>> START INPUT ROWS

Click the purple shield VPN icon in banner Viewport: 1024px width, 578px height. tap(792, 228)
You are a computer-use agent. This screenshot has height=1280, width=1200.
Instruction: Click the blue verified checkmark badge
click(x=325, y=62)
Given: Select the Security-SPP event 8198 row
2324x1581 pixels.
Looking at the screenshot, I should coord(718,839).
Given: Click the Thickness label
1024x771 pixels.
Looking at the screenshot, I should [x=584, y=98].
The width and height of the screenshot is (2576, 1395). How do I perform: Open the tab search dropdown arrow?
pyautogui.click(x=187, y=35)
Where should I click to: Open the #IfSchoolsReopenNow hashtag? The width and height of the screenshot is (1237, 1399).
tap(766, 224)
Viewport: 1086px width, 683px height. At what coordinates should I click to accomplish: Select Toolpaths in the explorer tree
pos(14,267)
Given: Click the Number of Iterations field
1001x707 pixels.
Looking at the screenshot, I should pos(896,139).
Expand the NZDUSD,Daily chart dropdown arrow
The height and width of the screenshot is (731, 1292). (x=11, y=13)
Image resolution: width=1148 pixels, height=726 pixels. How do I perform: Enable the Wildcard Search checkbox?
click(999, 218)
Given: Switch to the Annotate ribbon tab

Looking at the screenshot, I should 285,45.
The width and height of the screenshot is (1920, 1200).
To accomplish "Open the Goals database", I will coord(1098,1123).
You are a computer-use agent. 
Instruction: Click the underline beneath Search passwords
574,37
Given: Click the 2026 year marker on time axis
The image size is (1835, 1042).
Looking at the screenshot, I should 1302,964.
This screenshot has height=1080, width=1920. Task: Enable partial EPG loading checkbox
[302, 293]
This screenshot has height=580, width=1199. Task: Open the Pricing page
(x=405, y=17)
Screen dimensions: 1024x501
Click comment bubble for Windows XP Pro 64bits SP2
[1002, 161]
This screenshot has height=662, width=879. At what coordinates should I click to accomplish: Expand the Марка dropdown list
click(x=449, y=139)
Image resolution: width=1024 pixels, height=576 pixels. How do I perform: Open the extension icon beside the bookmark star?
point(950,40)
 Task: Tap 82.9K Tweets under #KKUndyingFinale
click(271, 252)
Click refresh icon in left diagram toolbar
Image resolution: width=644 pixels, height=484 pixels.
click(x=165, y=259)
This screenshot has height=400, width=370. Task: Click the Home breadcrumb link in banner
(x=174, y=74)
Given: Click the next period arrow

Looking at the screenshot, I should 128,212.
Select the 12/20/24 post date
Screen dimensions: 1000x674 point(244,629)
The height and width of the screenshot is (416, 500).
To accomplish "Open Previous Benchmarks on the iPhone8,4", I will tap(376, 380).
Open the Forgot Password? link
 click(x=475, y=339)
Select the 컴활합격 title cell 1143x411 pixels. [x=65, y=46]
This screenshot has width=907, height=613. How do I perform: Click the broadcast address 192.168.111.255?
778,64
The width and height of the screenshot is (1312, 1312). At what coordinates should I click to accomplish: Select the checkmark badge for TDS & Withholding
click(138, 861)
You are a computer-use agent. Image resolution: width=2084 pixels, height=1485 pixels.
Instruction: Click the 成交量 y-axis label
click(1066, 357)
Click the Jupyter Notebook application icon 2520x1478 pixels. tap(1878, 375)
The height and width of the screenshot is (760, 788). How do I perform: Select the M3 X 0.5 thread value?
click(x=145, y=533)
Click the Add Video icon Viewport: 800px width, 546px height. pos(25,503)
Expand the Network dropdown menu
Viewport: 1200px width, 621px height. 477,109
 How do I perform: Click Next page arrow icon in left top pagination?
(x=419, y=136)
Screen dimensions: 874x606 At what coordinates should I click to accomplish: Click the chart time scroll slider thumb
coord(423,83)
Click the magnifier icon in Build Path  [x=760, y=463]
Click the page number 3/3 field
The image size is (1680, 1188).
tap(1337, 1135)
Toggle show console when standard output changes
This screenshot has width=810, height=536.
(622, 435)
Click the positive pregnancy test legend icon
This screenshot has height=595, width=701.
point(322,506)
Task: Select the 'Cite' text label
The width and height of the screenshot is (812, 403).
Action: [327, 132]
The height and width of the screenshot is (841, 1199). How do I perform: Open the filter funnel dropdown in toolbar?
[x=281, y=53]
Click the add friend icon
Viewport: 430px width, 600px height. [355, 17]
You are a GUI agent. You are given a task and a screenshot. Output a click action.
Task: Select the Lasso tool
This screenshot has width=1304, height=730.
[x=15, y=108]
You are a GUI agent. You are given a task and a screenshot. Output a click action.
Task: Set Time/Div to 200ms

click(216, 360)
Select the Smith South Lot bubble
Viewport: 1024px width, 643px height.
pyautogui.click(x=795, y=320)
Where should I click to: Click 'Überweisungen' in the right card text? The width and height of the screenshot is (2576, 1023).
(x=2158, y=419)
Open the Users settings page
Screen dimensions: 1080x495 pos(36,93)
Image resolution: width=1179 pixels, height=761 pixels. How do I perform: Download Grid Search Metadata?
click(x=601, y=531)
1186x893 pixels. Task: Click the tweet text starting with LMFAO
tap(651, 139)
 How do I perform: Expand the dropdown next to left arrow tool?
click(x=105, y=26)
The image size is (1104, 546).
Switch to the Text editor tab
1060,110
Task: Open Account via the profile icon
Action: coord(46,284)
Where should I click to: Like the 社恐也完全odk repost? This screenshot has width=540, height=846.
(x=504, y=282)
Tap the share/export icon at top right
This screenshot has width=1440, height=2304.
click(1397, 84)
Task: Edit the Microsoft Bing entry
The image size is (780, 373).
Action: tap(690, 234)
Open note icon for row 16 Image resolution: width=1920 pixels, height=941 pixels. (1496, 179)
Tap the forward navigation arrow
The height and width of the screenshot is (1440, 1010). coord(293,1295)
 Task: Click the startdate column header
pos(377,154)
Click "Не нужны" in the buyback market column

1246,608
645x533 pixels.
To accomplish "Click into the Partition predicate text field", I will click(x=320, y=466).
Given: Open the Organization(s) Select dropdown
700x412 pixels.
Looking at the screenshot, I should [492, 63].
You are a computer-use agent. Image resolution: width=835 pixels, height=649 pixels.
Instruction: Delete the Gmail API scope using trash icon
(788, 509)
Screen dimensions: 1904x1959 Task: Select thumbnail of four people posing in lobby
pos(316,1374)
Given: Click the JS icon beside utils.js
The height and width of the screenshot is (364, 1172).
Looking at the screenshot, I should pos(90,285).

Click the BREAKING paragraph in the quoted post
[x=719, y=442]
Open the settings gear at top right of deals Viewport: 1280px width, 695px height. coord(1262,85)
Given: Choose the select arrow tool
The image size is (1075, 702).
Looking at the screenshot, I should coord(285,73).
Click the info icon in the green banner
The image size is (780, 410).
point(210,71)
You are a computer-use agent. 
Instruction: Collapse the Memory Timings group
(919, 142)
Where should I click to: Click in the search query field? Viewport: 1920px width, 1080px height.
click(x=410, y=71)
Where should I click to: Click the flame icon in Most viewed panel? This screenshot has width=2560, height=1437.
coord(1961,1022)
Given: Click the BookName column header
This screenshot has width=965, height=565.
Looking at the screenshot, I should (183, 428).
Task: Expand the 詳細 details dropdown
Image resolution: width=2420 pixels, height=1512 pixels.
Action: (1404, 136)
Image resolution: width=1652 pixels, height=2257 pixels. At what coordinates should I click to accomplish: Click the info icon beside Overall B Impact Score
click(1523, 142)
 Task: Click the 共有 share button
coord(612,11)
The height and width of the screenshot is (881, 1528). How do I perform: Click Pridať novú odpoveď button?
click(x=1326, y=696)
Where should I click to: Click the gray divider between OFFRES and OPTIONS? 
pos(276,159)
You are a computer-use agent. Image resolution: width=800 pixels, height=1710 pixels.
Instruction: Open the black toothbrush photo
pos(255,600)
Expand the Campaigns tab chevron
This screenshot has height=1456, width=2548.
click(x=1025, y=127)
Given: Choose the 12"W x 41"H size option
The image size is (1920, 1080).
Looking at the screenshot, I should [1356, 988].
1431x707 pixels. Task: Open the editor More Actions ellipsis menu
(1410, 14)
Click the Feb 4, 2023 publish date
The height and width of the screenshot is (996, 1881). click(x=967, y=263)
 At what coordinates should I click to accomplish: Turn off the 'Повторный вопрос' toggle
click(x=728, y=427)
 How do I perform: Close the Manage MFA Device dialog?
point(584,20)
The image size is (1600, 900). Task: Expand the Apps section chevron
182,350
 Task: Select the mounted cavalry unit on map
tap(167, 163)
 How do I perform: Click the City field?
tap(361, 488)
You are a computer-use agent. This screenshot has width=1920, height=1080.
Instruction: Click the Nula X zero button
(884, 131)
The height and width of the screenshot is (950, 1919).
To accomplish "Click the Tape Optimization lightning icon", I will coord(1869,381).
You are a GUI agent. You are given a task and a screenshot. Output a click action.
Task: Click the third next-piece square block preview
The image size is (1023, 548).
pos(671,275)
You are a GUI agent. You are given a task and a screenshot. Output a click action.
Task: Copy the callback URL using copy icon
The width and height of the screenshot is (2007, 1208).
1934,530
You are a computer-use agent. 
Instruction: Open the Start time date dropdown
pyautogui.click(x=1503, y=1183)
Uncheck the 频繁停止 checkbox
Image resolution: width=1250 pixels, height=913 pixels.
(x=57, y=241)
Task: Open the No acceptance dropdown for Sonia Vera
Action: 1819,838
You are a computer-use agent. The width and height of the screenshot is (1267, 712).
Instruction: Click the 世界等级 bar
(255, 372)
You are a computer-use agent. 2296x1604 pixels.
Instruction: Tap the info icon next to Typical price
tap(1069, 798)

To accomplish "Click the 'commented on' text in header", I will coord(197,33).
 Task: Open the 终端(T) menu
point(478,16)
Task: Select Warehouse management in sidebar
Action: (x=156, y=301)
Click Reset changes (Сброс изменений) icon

>> END INPUT ROWS

Write out everything from the line containing "The height and width of the screenshot is (416, 500)." down to the line containing "Click the Jupyter" again, switching "screenshot" to "image" and leaving all else unchanged.

The height and width of the image is (416, 500).
To accomplish "Open Previous Benchmarks on the iPhone8,4", I will tap(376, 380).
Open the Forgot Password? link
 click(x=475, y=339)
Select the 컴활합격 title cell 1143x411 pixels. [x=65, y=46]
This image has width=907, height=613. How do I perform: Click the broadcast address 192.168.111.255?
778,64
The width and height of the image is (1312, 1312). At what coordinates should I click to accomplish: Select the checkmark badge for TDS & Withholding
click(138, 861)
You are a computer-use agent. Image resolution: width=2084 pixels, height=1485 pixels.
Instruction: Click the 成交量 y-axis label
click(1066, 357)
Click the Jupyter Notebook application icon 2520x1478 pixels. tap(1878, 375)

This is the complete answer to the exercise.